Brief = Write out each of the records below word for word, keeping every line as it is.

Supplied material =

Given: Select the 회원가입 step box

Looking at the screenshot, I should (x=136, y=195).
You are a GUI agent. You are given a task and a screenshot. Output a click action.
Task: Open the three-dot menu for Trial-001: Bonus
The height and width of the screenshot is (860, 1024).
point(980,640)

Finished task =
Given: Select the 회원가입 step box

Looking at the screenshot, I should (x=136, y=195).
You are a GUI agent. You are given a task and a screenshot. Output a click action.
Task: Open the three-dot menu for Trial-001: Bonus
The height and width of the screenshot is (860, 1024).
point(980,640)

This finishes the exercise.